Franz Kafka's famous short story is based on a simple but audacious premise: a young commercial traveller, Gregor Samsa, wakes one morning in the family home to find he has been transformed into a giant insect.

The rest of the story explores the impact on his parents and sister, who are economically dependent on the young man. Ironically, their rejection of him, and the necessity for them all to take on menial employment, ultimately leads them to a feeling of empowerment.

Inevitably there has been much debate about the meaning of Kafka's allegory, which appears to reflect his own troubled relationship with his father. In this production from Icelandic company Vesturport and the Lyric Hammersmith, adaptor David Farr has added a couple of signposts in the proto-fascist parting shot of Gregor's employer and the militarist enthusiasm of the lodger taken in by the family after Gregor has been confined to his room.

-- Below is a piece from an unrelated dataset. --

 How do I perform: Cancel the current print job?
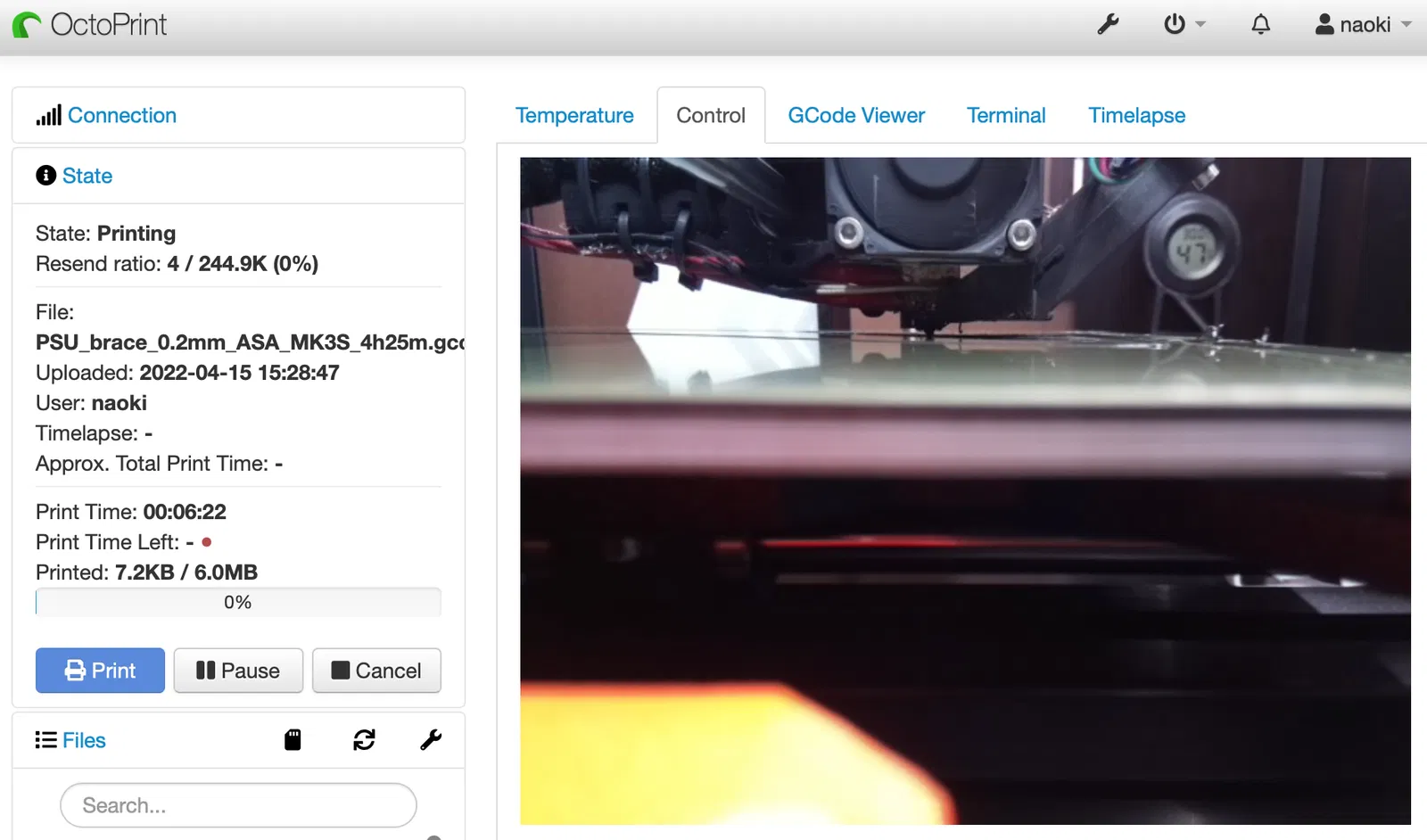click(x=376, y=671)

The story was written in 1912 and published during the First World War. How many gravely injured young men would become Gregor-like burdens on their families in the next few years?

On the face of it Metamorphosis is extraordinarily unpromising material for the theatre. But Steven Berkoff made his version as long ago as 1969, and with the rise of the physical theatre movement it presents a tempting challenge.

But for me that's just the problem. Bjorn Thors's acrobatic performance is a virtuoso affair, but in the context of Kafka, theatrical virtuosity seems beside the point.

Watching this visualisation of the story, with a naturalistic two-storey set in which Gregor's bedroom has been crazily turned upside-down, is not uninteresting. But ultimately it's no match for reading Kafka's original story - and it takes longer.